טכניון מכון טכנולוגי לישראל
הטכניון מכון טכנולוגי לישראל - בית הספר ללימודי מוסמכים  
M.Sc Thesis
M.Sc StudentShoham Tamar
SubjectQuality-Preserving Footprint-Reduction of Concatenative
Text-To-Speech Synthesizers
DepartmentDepartment of Electrical Engineering
Supervisor Professor Emeritus David Malah
Full Thesis textFull thesis text - English Version


Abstract

High quality low footprint Concatenative Text-To-Speech (CTTS) synthesizers provide a persistent challenge in the field of speech processing. The spectral parameters representing the short speech segments, used in the concatenation process, constitute a large portion of the required memory. In this work we propose algorithms for (re)compression of this previously compressed data, stored in 3D acoustic leaves. We require that the algorithms be generic, so that they may be applied for (re)compression of other data that is stored in 3D units or structures that exhibit some redundancy, primarily due to temporal evolution, but possibly along all three axes. Since the requirement for small footprint, i.e., small memory consumption, often corresponds to devices with limited resources, we also limit the algorithms to have low decoding complexity.
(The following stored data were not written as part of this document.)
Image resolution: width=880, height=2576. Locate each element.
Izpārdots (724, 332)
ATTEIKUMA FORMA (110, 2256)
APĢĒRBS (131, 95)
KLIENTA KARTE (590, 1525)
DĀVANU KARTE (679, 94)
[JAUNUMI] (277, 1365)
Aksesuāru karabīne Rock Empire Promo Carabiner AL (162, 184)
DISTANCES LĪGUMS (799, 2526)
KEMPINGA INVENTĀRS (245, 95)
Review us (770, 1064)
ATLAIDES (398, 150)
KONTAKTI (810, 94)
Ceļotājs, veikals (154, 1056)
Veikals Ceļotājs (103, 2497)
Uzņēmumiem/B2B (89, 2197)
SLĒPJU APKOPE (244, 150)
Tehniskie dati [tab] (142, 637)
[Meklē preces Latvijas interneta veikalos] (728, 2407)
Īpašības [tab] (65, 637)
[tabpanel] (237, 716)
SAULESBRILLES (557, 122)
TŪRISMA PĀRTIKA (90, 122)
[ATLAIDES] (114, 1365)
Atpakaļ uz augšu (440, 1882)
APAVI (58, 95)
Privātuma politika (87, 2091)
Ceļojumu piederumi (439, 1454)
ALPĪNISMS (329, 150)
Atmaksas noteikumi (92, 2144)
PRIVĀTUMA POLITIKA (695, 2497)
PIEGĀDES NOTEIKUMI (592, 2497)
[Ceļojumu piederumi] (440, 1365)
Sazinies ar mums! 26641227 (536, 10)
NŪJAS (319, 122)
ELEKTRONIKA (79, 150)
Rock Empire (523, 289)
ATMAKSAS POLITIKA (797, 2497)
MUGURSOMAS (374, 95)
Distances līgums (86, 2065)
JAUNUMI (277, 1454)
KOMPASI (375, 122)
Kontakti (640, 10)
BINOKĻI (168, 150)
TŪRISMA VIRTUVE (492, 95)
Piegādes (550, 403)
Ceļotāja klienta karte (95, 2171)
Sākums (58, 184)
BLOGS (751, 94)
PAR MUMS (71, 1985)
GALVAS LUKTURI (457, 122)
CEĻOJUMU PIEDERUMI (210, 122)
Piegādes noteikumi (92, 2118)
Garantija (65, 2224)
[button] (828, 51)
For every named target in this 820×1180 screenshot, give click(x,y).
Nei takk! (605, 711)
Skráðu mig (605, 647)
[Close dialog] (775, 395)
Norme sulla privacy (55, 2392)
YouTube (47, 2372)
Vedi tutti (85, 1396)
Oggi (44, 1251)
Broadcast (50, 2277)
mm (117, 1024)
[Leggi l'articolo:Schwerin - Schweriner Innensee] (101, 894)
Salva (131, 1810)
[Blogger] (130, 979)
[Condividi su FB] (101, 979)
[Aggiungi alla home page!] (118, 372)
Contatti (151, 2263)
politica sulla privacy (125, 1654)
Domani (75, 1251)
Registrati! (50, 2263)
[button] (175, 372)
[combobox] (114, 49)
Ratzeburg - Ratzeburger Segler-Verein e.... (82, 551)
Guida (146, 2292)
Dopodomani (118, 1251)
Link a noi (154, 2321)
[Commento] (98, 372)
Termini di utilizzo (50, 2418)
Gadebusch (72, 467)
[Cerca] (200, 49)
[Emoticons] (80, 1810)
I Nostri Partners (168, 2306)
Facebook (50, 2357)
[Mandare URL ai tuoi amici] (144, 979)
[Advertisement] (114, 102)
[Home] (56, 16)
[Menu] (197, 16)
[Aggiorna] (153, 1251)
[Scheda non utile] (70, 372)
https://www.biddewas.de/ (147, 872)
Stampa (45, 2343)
We propose two (re)compression approaches. The first is an algorithm from the family of Temporal Decomposition, which aims to minimize temporal redundancy between consecutive frames. We use Polynomial TD and perform data segmentation and polynomial order selection adaptively using a generalized trellis scheme. The second approach is based on 3D-Shape Adaptive DCT that removes redundancies in all three dimensions. This approach requires design of quantizers for 3D data, which we address by developing a methodical bit-allocation and splitting algorithm. We also propose a segment reordering algorithm, which may be applied before the (re)compression, to order the speech segments in a manner that will maximize overall performance. The proposed algorithms were evaluated on an IBM small footprint CTTS system, and enabled reduction of the stored amplitude spectral parameters (the main contributor to the footprint) by a factor of 2, without compromising the perceptual quality of the obtained speech. While we tested the proposed algorithms on a specific setup, they are expected to apply to a variety of 3D (re)compression challenges.